シビルNPO連携プラットフォーム 代表理事
山本 卓朗

著者の三井元子さんは、CNCPの理事ですが、1954年に荒川放水路の袂で生を受けてから今日まで、荒川で育ち、荒川で学び、荒川で活動し、今なおNPO法人あらかわ学会の事務局長として活躍されている“生粋の荒川っ子”と呼んでよい方です。

その三井さんが、荒川放水路通水100周年記念の年に、この本を上梓されました。ご自身の半世紀も綴られていますが、それはともかく、荒川の歴史そのものの教科書となっているところが素晴らしいと思います。そして関係された多くの専門家へのインタビューなどは土木・河川・環境・都市の専門書としての価値が伺われます。

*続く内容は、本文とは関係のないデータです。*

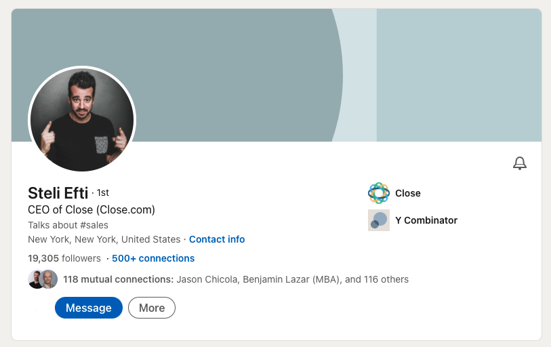
Task: Click the 19,305 followers count
Action: tap(64, 258)
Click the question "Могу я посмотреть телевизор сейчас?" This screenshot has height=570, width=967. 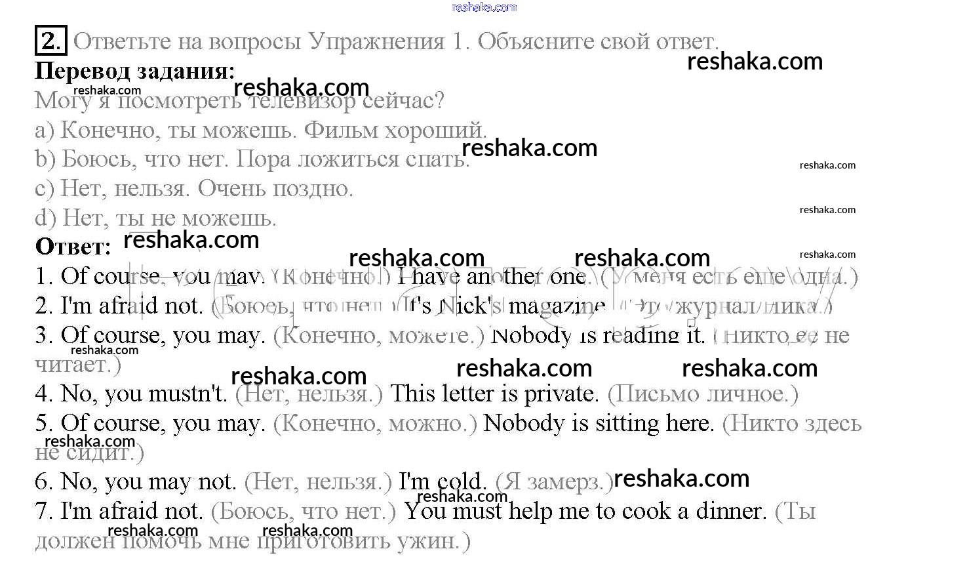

著者いわく、「荒川のことがすらすらと頭にはいってきて、とても分かりやすかったので、小中学生だけでなく大人にも読んでもらうと良い」というお声を頂いていると・・。

さて“荒川を知る”とはどういうことか。 荒川の歴史をたどると、徳川幕府の利根川の東遷、荒川の西遷という大事業に始まりますが、現在に至るまで大洪水の歴史でもあります。近年では明治43年の大水害で荒川放水路の建設が始まり、昭和22年のカスリーン台風では東京の下町一帯が水没の危機にさらされ、また直近では2019年10月の台風19号でも多くの堤防が決壊し緊迫した対応を迫られました。そして長い年月の中で、河川流域での都市の発展が続き、河川も多岐にわたる改修が行われてきました。

2024年5月8日発行
本の泉社
ISBN978-4-7807-2259-8
定価1800円(税込)

つまり“荒川を知る”とは、単に川の歴史だけでなく、関東地方全体の都市・地域生活の変遷を知ることにもなります。そういう意味でこの本がとても興味深い図書として皆さんにご紹介したいと考えた次第です。